DiRaimondo opened his talk by pointing out that the figure often quoted in the news — that there are 10 to 11 million people in the U.S. illegally — is likely wrong and estimated that it is closer to 25 to 30 million. He then explained how the U.S. currently operates with deportation proceedings and most were shocked to hear how backed up the system is.
“We presently have 100k active deportation cases in the New York office,” DiRaimondo said. “I am scheduling hearings, trials, for 2019 and 2020. I crack jokes with some of the judges because I say, ‘I hope I’m alive when this trial comes up.’”
“I’m telling you right now that the 30 million people aren’t going anywhere,” he continued. “They’re just not. We don’t have the capability. We have 40 immigration judges in New York with 100,000 active cases. They’re not going anywhere. If he wants to add one million people to the docket in the U.S., it’s not going to happen. To add 10 million it would bring us to a standstill. He would have to triple the amount of judges and prosecutors. Where would we get the jails? We don’t have enough jails. It’s a major problem.”
He also explained the rights of people trying to come into the U.S. who have never been here, who have the right to limited due process and do not have full rights under the constitution, versus those who have already established permanent residency, who have full rights under the constitution.
“Under the executive branch, I think he has the power to exclude certain groups,” DiRaimondo said. “I don’t agree with the ban, but this is what I think as a former prosecutor for the Department of Justice that this is a viable power that he has. He is the sole person in charge of the immigration service. It’s going to be interesting to see what the court does but there is a real problem with standing to sue.”

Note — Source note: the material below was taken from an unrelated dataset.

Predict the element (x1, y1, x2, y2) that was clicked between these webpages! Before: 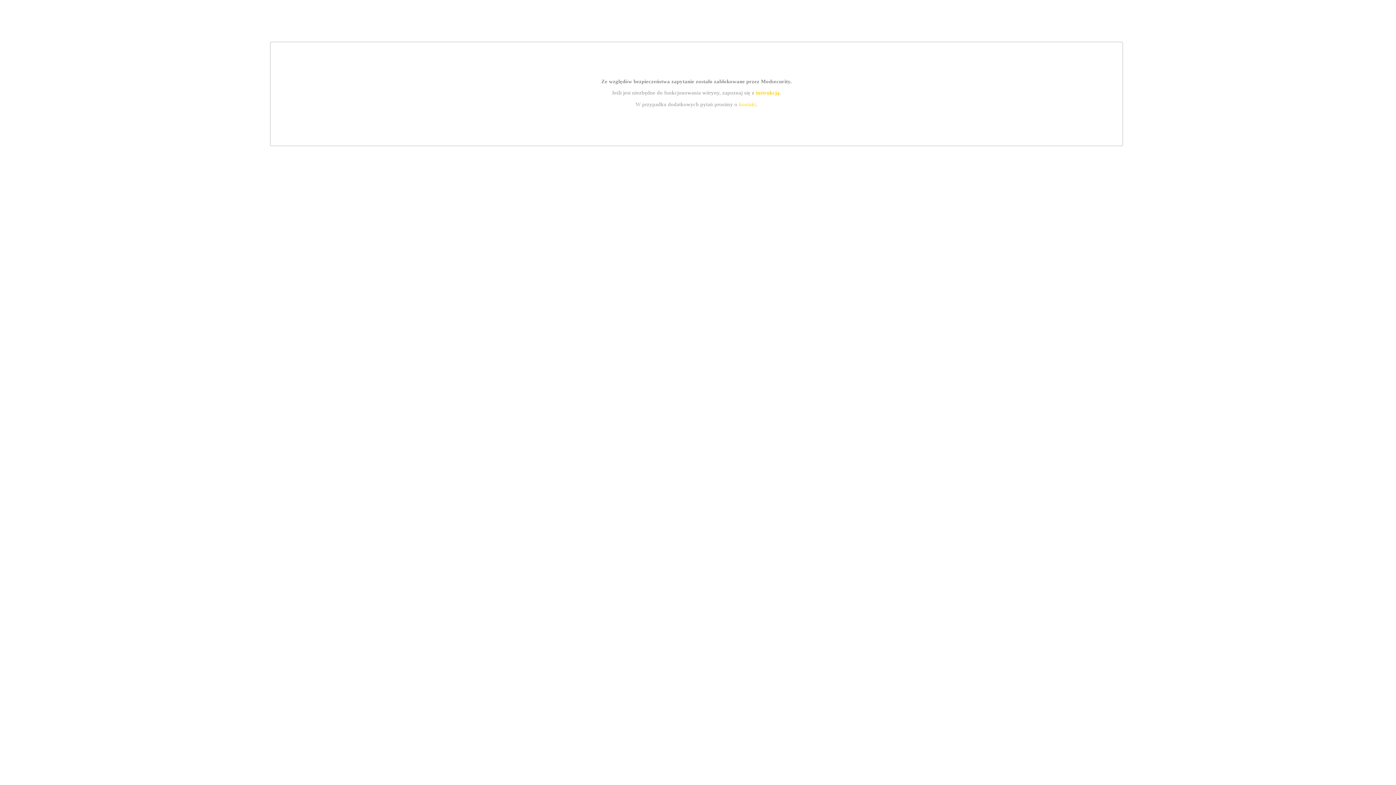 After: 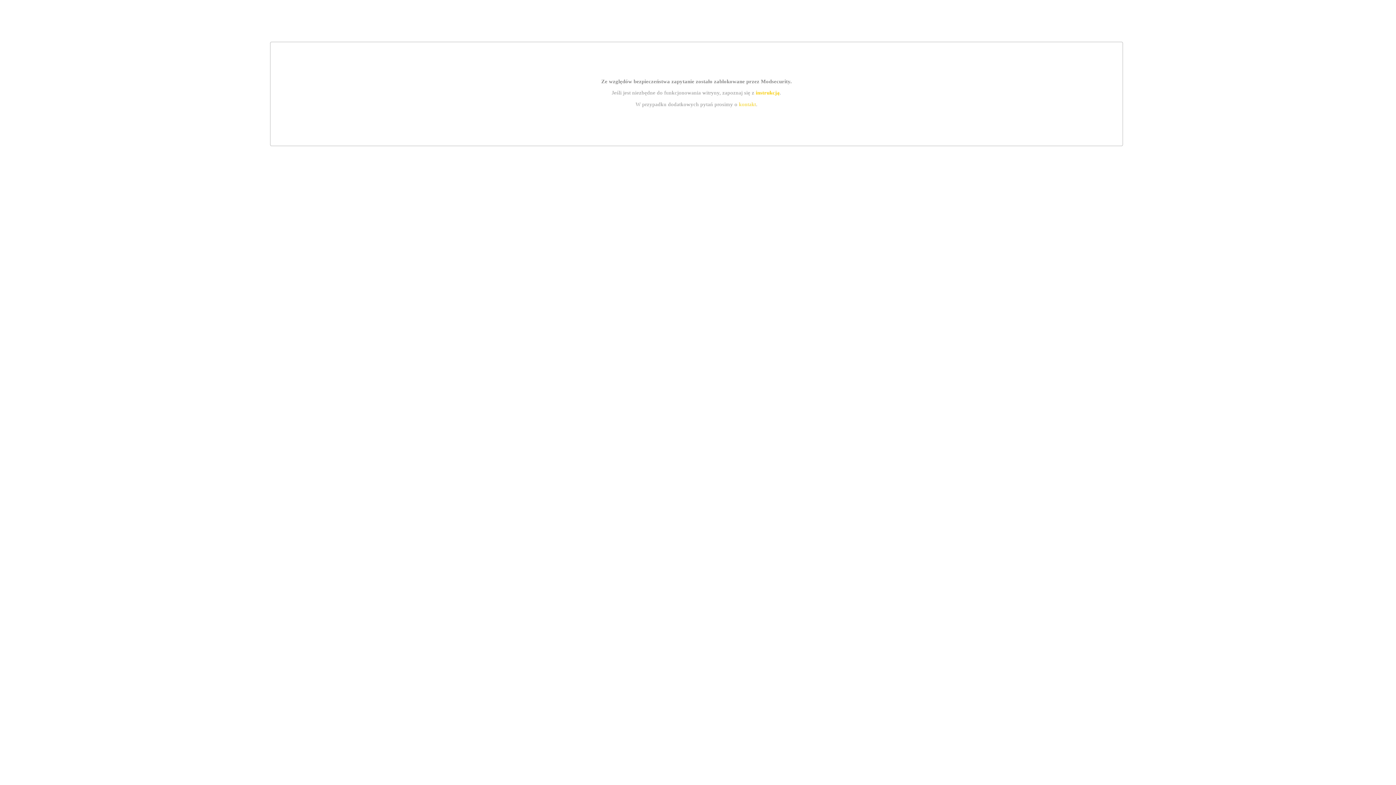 Action: bbox: (739, 101, 756, 107) label: kontakt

DiRaimondo then went on to explain how former President Barack Obama changed the immigration system and what he expects will change under the Trump administration. He pointed out that the biggest change may be to take away “prosecutorial discretion,” which gave prosecutors a way to make certain cases low priority if the people involved in the deportation proceedings had relatives who were U.S. citizens.
After the talk, DiRaimondo took questions from the room and when he was asked about the opportunities from pro bono work, he made a plea to the attorneys in the room to help out.
“Right now we’re experiencing a surge of children under 18 who are coming across the border because they heard a wall is going to be built,” DiRaimondo said. “So right now, they are looking for people [to help with pro bono work]. They’ll train you to do asylum cases, kids cases, so if you are interested in doing pro bono work, please talk to me because we currently don’t have enough attorneys for the workload.”